Important to Scrutinize Environmental Schemes Across Ireland

IRELAND – Agri-environment schemes must be suitable for Ireland’s farmers, said Alan Matthews, Professor Emeritus at Trinity College Dublin as he addressed the Teagasc Agri-environment conference last week.
calendar icon 12 November 2013
clock icon 2 minute read

Speaking in Tullamore, he suggested groups of farmers could be paid for bigger projects to achieve ‘landscape-level’ benefits.

This would be backed up by an advisory arm for ‘regulatory requirements and on actions relating to innovation’.

Important work should be undertaken by numerous organisations at once, said Mark Gibson, Teagasc Environmental Specialist. He said that there is an obvious need for all stakeholders to work closer together, particularly in relation to the design and implementation of schemes.

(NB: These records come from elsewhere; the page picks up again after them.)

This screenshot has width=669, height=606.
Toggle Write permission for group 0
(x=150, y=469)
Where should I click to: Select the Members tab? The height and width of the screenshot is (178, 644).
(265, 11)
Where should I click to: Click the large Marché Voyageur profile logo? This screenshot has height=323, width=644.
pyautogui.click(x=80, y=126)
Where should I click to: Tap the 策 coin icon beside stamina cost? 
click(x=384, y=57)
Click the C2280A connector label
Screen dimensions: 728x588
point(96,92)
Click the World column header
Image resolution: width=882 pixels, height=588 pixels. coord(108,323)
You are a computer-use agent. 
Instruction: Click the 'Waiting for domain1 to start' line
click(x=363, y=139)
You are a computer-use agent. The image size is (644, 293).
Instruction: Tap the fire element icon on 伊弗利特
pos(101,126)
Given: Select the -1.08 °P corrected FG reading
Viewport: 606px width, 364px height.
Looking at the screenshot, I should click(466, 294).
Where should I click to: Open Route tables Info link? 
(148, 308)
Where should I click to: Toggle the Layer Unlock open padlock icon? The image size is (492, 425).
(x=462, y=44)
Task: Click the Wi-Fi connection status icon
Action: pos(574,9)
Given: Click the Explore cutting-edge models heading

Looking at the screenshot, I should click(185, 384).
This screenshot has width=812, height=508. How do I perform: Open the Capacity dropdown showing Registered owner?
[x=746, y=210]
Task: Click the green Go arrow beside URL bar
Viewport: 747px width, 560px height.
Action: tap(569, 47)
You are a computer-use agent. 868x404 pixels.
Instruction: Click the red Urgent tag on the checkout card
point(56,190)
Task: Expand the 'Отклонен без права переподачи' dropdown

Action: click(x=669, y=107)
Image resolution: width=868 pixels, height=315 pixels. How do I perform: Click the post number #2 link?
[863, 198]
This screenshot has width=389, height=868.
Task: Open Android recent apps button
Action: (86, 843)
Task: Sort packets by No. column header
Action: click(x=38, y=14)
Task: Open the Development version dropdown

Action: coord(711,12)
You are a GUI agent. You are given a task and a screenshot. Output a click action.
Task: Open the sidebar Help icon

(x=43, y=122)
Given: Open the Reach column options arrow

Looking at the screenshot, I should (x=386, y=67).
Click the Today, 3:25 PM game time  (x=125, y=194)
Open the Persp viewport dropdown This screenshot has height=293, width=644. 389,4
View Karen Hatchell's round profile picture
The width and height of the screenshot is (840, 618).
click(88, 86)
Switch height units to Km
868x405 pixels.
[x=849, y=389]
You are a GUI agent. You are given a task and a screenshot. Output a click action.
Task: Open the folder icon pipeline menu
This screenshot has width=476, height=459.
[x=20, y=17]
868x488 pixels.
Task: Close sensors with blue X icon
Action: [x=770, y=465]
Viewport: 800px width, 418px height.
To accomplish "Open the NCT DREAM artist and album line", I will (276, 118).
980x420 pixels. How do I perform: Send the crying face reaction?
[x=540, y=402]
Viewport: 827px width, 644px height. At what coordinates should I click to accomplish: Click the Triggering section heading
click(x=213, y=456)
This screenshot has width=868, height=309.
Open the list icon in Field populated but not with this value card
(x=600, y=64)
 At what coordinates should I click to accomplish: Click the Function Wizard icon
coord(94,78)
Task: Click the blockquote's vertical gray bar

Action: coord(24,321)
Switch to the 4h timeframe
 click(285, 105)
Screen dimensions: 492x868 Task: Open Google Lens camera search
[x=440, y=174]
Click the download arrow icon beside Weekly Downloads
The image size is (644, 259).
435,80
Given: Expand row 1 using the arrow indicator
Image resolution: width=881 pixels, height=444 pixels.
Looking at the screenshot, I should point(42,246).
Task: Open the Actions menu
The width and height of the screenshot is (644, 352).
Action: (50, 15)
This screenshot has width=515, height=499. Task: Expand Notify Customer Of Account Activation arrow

According to Padraig Brennan of Bord Bia, food companies want to see how they can source their raw materials most sustainably.

In his paper on sustainable agriculture and responding to new market demands he said that Irish dairy products are lowest in the EU in terms of their carbon footprint and our beef is in the top five in terms of sustainable production.

He highlighted the Carbon Navigator tool, developed between Teagasc and Bord Bia, which helps beef farmers focus on the measures they can adopt to improve efficiency and reduce their carbon footprint.

Teagasc environmental economist, Mary Ryan, outlined the results of a survey of almost 1,000 farmers carried out by Teagasc in 2012 which provides valuable feedback of what farmers think of agri environmental schemes.

It showed that there was strong environmental awareness among farmers and that they were very positive towards the benefits from the agri environment schemes. The study showed that farmers placed a high value on the support they received from their farm adviser.

The need to provide educational supports for farmers to assist them meet their cross compliance commitments was emphasised by Teagasc environment specialist Tim Hyde.

He said that regulation alone will not achieve the environmental objectives of CAP and that resources need to be refocused towards building farmer understanding of their requirements.